By the way, periodontitis is particularly common among diabetics, who therefore also have a higher risk of tooth neck caries. If this basic requirement is met, caries can easily form at the critical transition between tooth enamel and tooth root because the bacteria can adhere comparatively well here. As with normal tooth decay, this is caused by a lack of oral hygiene.
Treatment of cervical caries
The specific type of dental treatment depends on the severity of the tooth defect. Minor damages can be repaired easily by drilling and a special filling. For example, glass ionomer cement is used, which additionally releases fluorine and thus additionally protects the teeth against renewed caries infestation. Root caries, however, of course still involves special risks, because it attacks the tooth’s foundation to a certain extent.
In serious cases, the tooth necks must therefore be crowned, whereby dental prostheses are only the last resort here, as in other areas of dentistry.

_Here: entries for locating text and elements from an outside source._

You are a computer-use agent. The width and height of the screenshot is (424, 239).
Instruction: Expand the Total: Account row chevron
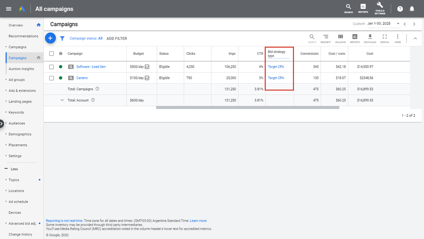(x=62, y=100)
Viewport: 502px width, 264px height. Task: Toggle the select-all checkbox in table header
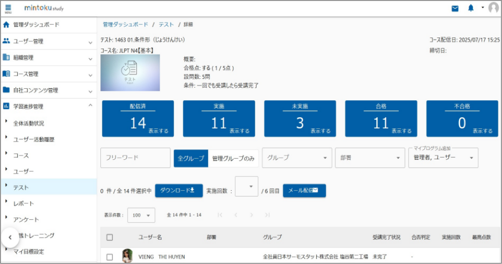[109, 237]
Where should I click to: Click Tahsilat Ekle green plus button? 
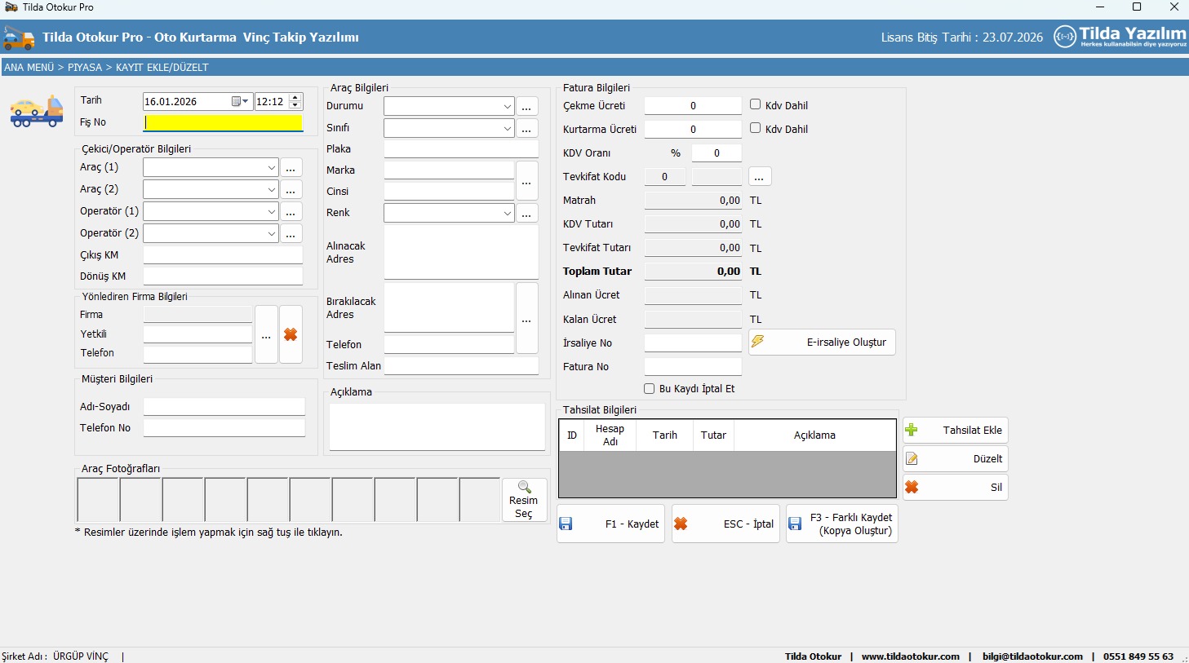tap(955, 431)
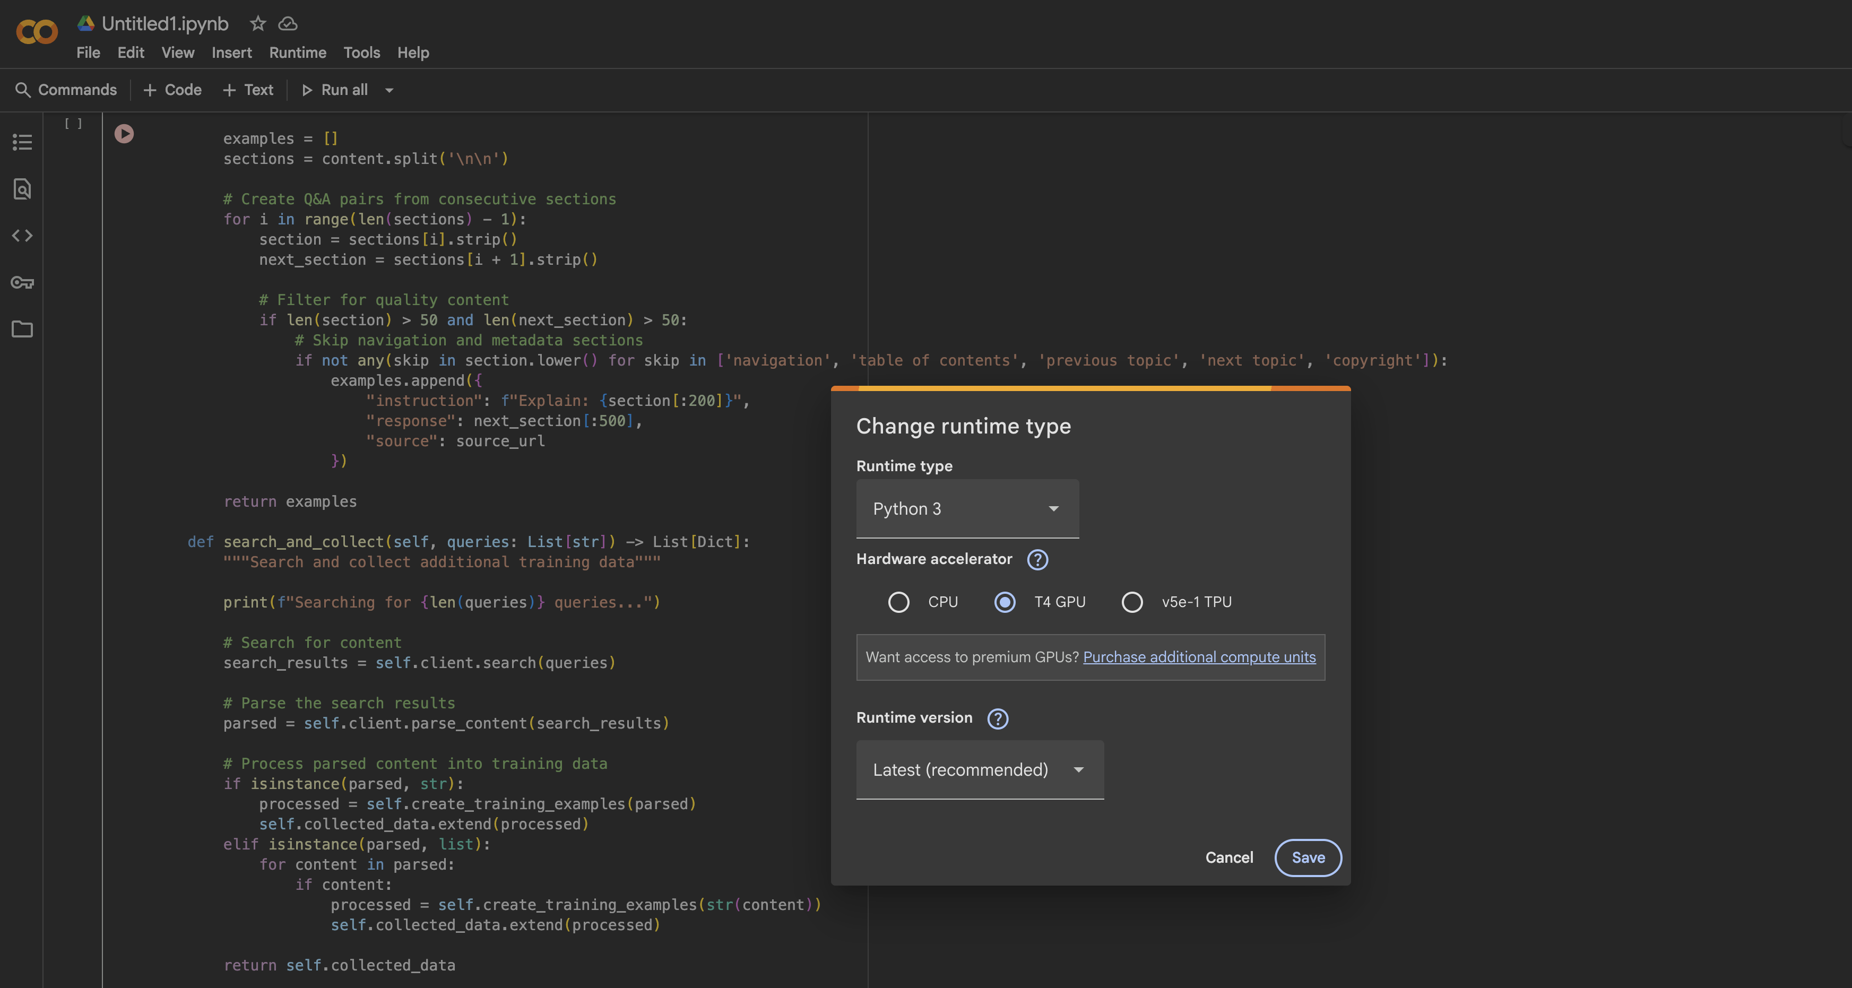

How do you prevent dental caries?
When the gums recede, sensitivity to cold and hot food is quite common. A toothpaste such as Elmex sensitive, which closes the tooth channels and allows the pain to subside, helps here. Furthermore, a regular and thorough oral hygiene should be carried out. More often than at the incisor, cervical caries occurs at the molar, especially the interdental spaces are affected. In addition to brushing teeth twice a day, dental floss should also be used for cleaning.
What happens if there is no treatment?
In principle, patients should undergo root caries treatment as soon as possible. If this procedure is postponed, there is a risk of serious consequences: In particularly severe cases, the tooth can no longer be saved. In addition, those affected are naturally not spared from severe pain, which is why treatment should not be delayed under any circumstances.
Dr. Frank Seidel
Last update of this page: 27.09.2019 by author Dr. Frank Seidel.